I'm a volunteer on the board of The Metabrainz Foundation, the nonprofit that maintains the Metabrainz service that produces accurate metadata on music that helps listeners locate the music they love and musicians and services accurately allocate revenues from online services. Metabrainz's material is strictly Creative Commons, including the art its users include in their updates to the database.
Last summer, Metabrainz was served with a lawsuit by Larry Philpot, a "photographer" (as one court put it, "a professional photographer, in his view") who has a history of making his photos available under Creative Commons licenses, then suing Creative Commons users who reproduce them, arguing that they violated the license terms, based on extremely idiosyncratic interpretations of those terms.

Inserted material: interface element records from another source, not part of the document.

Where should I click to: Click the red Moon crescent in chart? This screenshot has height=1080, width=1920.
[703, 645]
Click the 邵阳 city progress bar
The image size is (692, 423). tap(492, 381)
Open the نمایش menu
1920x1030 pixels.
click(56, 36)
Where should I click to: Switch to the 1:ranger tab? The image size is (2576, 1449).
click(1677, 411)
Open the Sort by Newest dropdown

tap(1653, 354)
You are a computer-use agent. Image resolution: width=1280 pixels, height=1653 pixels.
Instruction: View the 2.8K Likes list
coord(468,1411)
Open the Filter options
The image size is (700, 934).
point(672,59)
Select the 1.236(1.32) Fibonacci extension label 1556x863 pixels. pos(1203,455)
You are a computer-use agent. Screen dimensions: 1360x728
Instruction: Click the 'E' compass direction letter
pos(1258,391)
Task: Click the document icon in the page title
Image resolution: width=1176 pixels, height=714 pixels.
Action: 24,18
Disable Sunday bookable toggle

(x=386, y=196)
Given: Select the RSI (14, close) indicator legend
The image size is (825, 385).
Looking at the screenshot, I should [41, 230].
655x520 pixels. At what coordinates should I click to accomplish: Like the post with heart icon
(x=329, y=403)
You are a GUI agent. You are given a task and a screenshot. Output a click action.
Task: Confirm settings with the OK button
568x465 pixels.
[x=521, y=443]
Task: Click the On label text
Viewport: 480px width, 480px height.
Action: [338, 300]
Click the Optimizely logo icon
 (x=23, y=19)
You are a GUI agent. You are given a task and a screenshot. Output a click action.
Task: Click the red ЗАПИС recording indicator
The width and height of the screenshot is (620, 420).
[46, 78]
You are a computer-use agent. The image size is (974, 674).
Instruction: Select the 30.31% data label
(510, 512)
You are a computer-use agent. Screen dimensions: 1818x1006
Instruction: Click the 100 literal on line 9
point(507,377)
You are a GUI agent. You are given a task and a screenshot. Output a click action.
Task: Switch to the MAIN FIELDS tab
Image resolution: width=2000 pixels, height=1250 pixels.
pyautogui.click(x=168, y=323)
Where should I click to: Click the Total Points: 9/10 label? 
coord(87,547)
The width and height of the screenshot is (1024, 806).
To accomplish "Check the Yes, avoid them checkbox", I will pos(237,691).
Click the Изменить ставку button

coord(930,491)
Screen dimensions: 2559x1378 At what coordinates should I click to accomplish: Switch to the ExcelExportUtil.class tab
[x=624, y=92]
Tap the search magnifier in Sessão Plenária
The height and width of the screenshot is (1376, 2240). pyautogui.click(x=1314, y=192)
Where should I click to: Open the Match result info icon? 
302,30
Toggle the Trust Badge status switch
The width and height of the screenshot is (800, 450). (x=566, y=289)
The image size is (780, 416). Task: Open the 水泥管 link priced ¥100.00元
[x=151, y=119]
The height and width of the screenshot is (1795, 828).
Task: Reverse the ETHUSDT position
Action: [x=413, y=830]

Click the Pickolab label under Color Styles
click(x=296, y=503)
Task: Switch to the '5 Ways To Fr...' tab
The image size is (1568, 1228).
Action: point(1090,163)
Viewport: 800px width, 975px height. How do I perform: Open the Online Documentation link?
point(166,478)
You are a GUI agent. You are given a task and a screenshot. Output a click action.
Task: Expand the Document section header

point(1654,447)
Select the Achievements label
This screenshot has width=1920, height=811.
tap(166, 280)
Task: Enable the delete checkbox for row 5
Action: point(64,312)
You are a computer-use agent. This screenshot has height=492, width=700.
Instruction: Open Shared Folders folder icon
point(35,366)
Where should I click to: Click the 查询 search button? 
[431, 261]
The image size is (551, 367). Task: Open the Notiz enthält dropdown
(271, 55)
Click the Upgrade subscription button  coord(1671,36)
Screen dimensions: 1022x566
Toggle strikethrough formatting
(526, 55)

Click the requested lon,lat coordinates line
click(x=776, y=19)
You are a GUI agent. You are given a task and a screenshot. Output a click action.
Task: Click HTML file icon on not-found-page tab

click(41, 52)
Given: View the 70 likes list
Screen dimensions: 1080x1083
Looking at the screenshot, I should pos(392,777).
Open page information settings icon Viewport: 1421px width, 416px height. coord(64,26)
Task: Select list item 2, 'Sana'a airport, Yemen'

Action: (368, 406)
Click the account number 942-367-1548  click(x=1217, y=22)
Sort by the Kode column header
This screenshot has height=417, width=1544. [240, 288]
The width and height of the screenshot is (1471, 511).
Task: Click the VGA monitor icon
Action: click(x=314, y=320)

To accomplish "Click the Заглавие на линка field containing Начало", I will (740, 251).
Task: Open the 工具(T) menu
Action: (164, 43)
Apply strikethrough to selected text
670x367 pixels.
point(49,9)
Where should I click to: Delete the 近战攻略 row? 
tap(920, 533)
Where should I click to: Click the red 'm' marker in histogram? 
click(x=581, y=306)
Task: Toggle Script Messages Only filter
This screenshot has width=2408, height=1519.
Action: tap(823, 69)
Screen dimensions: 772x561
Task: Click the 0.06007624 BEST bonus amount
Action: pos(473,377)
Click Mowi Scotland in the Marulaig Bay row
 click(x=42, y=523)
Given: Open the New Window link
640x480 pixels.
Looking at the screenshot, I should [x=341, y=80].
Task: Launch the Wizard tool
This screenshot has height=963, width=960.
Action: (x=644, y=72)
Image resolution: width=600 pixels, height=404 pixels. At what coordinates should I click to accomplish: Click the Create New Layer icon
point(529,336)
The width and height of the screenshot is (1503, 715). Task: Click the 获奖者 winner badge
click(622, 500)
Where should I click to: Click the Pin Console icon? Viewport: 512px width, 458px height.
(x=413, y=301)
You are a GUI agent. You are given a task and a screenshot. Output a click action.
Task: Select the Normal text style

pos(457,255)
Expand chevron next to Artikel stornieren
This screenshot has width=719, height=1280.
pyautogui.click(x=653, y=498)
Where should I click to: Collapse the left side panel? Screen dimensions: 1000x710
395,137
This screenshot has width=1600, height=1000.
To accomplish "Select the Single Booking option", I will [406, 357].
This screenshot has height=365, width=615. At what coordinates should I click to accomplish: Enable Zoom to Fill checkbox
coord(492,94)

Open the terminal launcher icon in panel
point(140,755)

Metabrainz knew that it was in the right, but a copyright fight could be very expensive. Luckily, Ed Cavazos of Pillsbury Winthrop Shaw Pittman LLP took our case pro bono and won the day!
Metabrainz has engaged with both Wikimedia Commons and Creative Commons about the problem of legal predators using their services to bait their prey, and we're hoping they take action to reduce this threat to the projects' integrity. We're also suspending the use of Wikimedia Commons images in the project until we're sure that this risk has been addressed.
In the meantime, we're delighted by the victory and we hope that this will inspire others to stand up to copyright trolling — and that it will serve as a warning to future predators thinking of targeting us. We won't be pushed around: "Millions for defense, but not one cent for tribute."
Our legal team operated on the basis that "the best defense is a good offense". The team's filing showed that the accusations were unfounded and went on to question the motives and methods of the plaintiff, who has a history of taking legal action against Creative Commons users. In these legal actions he claims that the users have violated Creative Commons licenses, according to narrow, non-customary interpretations of the obligations and limitations set out in CC licenses. It didn't take long for the plaintiff to feel our pressure and decide to cut their losses. On February 28, 2019 the lawsuit was dismissed with prejudice!